= Beginning of Section =
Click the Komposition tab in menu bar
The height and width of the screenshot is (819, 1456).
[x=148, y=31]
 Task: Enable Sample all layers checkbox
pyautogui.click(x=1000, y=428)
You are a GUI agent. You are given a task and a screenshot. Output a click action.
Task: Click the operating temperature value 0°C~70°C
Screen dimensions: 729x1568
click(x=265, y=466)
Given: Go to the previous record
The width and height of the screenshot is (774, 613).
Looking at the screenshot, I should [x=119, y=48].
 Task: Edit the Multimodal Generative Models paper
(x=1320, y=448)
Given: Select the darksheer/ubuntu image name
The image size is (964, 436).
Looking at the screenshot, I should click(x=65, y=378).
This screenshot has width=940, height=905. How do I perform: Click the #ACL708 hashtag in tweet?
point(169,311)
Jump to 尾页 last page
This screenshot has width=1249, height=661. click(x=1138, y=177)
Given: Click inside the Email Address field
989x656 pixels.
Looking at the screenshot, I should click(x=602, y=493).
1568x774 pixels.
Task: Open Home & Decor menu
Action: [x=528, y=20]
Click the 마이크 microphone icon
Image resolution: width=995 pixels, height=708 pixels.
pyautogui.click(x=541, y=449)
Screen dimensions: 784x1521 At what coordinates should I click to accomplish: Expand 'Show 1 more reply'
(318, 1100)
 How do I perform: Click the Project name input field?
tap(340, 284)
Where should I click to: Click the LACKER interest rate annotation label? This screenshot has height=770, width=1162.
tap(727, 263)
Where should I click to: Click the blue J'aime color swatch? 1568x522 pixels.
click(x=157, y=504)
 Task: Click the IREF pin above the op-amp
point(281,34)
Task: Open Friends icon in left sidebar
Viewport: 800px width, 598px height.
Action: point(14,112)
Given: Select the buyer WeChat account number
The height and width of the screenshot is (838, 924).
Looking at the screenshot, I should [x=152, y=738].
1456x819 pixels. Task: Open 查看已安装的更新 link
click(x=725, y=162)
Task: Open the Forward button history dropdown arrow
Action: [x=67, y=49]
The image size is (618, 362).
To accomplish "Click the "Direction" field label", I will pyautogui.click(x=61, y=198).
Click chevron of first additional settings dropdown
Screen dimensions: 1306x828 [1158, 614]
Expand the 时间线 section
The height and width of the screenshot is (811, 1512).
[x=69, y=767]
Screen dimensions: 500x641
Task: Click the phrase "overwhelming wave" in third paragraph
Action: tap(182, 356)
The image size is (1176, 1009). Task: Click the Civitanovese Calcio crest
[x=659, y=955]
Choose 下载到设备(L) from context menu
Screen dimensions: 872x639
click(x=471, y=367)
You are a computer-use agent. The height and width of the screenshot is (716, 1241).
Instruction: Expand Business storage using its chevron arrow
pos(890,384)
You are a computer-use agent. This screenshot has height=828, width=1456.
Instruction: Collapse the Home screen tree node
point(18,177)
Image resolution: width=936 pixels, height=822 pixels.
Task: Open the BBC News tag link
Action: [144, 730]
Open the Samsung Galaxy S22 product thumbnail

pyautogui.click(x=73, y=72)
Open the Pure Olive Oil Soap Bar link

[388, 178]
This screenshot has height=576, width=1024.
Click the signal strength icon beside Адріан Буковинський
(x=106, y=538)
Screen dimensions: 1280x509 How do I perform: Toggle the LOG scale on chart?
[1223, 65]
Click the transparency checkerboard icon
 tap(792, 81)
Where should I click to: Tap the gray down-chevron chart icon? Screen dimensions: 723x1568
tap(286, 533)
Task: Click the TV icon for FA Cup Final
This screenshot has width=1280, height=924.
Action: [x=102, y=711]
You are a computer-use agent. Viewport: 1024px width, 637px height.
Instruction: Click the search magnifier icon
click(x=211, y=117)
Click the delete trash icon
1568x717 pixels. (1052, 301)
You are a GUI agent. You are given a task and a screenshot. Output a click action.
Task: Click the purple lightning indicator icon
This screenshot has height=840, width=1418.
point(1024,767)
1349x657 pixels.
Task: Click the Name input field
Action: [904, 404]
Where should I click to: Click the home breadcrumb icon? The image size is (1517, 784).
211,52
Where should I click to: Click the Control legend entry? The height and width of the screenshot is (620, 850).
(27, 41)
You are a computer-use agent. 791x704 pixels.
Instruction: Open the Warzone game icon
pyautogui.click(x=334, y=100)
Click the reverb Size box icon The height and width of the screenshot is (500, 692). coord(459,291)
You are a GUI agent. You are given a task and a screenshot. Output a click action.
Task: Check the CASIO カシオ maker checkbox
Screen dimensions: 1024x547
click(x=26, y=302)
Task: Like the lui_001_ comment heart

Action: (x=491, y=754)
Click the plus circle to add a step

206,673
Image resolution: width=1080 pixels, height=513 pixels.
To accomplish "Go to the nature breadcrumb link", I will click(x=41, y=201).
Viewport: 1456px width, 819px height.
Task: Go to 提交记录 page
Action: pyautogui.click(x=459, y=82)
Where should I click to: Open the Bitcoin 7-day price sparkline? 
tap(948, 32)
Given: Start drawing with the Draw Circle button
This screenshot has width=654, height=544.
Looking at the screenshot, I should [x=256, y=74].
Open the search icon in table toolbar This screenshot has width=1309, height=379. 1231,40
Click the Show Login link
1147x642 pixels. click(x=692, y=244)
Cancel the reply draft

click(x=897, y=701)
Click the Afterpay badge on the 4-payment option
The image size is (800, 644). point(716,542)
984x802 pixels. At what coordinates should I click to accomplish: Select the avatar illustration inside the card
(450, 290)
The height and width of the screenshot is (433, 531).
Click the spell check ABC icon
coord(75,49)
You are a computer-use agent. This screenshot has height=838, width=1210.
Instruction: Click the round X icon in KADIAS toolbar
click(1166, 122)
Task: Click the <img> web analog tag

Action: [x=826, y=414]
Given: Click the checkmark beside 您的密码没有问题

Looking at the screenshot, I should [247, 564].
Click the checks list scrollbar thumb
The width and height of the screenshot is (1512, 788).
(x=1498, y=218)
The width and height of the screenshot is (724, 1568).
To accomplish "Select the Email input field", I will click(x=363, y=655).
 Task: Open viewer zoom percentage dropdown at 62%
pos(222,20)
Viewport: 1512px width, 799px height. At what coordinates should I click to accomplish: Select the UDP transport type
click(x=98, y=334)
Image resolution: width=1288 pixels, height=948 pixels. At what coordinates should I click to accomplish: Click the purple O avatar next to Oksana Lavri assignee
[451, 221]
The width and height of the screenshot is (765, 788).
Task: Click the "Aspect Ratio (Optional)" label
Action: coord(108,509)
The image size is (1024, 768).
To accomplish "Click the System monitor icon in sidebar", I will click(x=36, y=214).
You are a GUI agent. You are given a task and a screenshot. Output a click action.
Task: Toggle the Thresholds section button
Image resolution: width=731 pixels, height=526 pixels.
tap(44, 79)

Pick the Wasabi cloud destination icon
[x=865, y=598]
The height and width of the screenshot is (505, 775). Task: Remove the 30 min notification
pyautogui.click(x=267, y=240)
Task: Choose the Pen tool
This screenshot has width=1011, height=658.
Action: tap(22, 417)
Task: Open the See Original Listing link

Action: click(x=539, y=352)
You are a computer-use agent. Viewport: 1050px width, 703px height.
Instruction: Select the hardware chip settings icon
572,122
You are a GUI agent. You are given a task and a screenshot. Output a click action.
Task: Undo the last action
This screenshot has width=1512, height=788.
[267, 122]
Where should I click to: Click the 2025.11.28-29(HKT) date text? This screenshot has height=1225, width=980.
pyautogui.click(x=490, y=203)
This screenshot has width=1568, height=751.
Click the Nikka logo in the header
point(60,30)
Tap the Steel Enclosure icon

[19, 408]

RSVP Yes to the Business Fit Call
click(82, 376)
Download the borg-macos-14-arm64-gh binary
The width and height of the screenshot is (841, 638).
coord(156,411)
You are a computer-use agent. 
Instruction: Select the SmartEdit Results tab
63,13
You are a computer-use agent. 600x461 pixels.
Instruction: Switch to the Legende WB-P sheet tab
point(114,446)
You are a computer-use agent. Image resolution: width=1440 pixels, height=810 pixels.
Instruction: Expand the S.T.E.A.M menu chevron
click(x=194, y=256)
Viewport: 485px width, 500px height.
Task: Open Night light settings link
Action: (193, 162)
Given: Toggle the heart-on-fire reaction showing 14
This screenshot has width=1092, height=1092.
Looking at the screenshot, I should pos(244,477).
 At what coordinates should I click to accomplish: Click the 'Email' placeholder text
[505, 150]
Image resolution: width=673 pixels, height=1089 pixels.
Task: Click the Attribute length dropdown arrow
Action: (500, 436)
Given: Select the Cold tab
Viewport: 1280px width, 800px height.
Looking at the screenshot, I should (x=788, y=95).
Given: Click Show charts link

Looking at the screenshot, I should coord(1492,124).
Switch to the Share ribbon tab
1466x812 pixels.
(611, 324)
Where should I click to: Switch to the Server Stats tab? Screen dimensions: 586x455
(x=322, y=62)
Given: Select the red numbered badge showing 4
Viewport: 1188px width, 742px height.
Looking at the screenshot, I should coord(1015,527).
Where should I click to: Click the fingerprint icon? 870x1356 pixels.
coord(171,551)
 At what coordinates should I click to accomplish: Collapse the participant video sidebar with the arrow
= End of Section =
== Assignment ==
Among the lines above, find the one with "The height and width of the screenshot is (811, 1512)." and the one with "has height=828, width=1456.". Quote both and everything between them, exactly.

== Solution ==
The height and width of the screenshot is (811, 1512).
[x=69, y=767]
Screen dimensions: 500x641
Task: Click the phrase "overwhelming wave" in third paragraph
Action: tap(182, 356)
The image size is (1176, 1009). Task: Click the Civitanovese Calcio crest
[x=659, y=955]
Choose 下载到设备(L) from context menu
Screen dimensions: 872x639
click(x=471, y=367)
You are a computer-use agent. The height and width of the screenshot is (716, 1241).
Instruction: Expand Business storage using its chevron arrow
pos(890,384)
You are a computer-use agent. This screenshot has height=828, width=1456.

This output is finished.